RECORDED INFORMATION below:

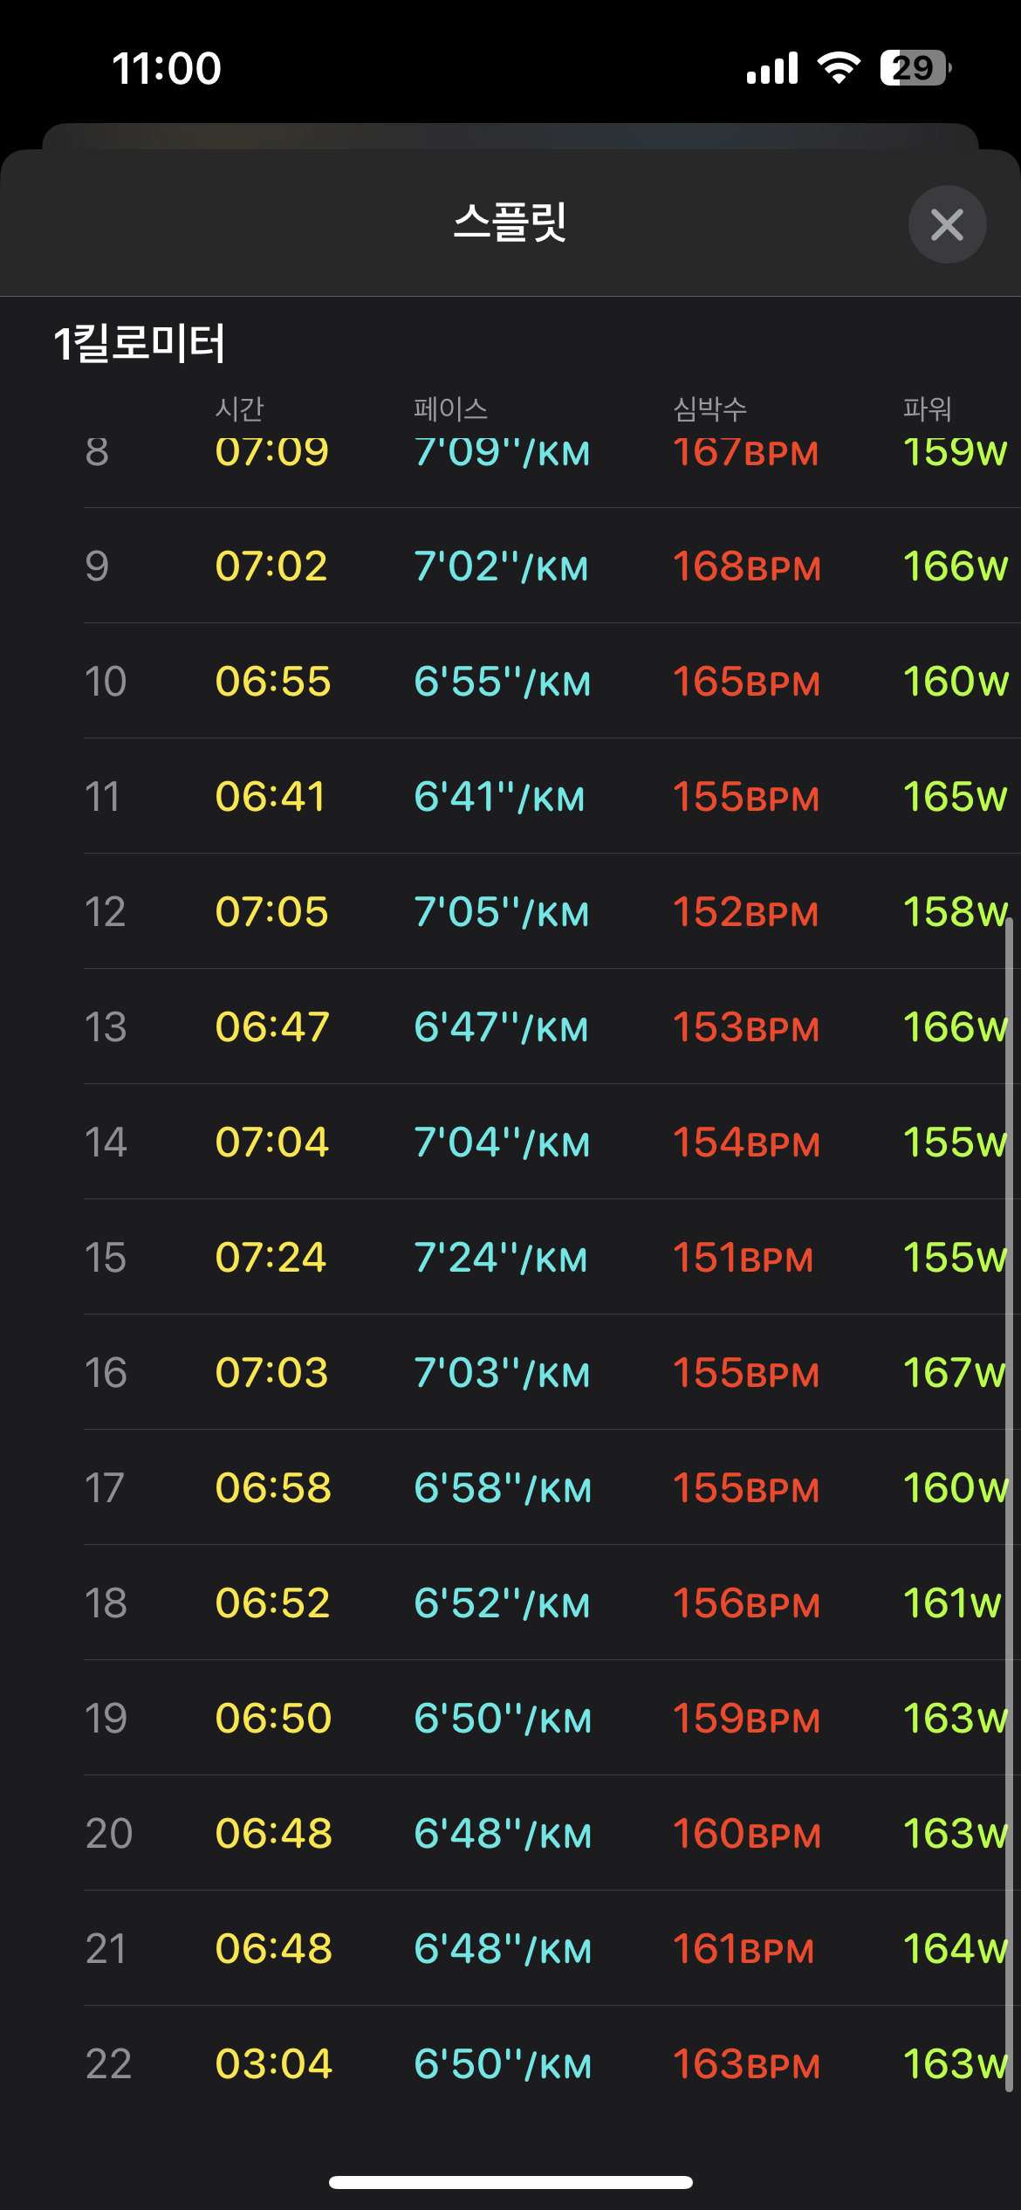Tap the 1킬로미터 section title
The width and height of the screenshot is (1021, 2210).
point(140,343)
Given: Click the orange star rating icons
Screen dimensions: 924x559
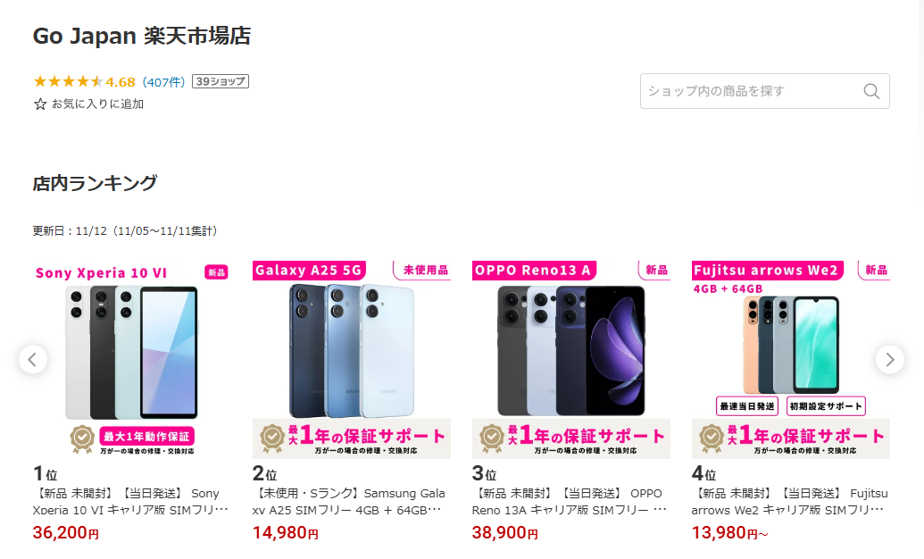Looking at the screenshot, I should (x=68, y=81).
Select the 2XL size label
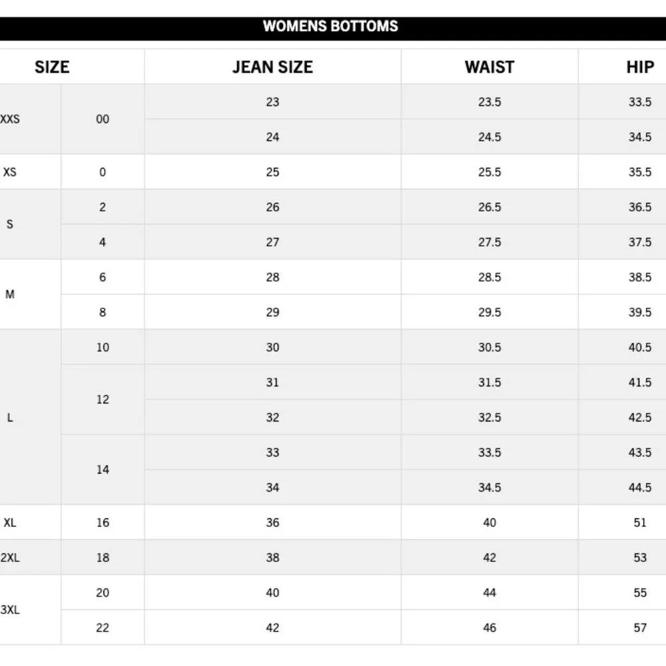Screen dimensions: 666x666 (10, 557)
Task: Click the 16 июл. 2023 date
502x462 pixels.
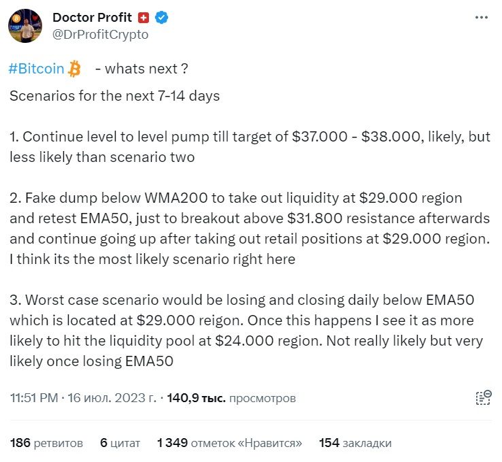Action: point(112,398)
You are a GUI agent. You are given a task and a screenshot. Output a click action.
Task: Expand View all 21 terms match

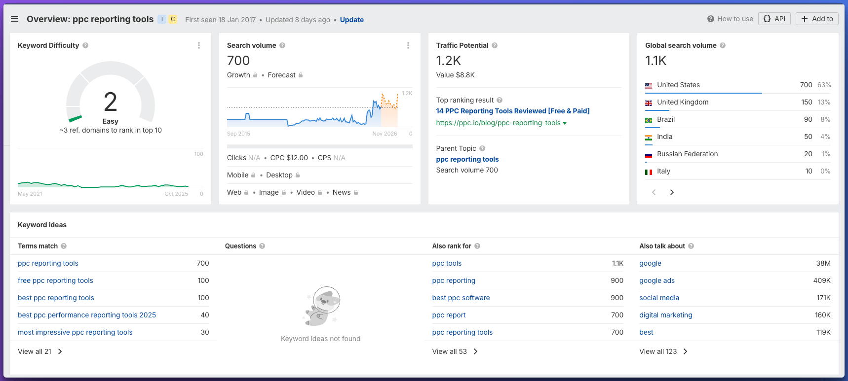tap(40, 351)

End of RECORDED INFORMATION.

## EXERCISE DETAILS:
Starting at the line that contains "Given: Click the orange star rating icons", reproduce every line through the last one in the records exactly, and omit all pictures.

## EXERCISE SOLUTION:
Given: Click the orange star rating icons
Screen dimensions: 924x559
Looking at the screenshot, I should (x=68, y=81).
Select the 2XL size label
Screen dimensions: 666x666 (10, 557)
Task: Click the 16 июл. 2023 date
502x462 pixels.
Action: point(112,398)
You are a GUI agent. You are given a task and a screenshot. Output a click action.
Task: Expand View all 21 terms match

tap(40, 351)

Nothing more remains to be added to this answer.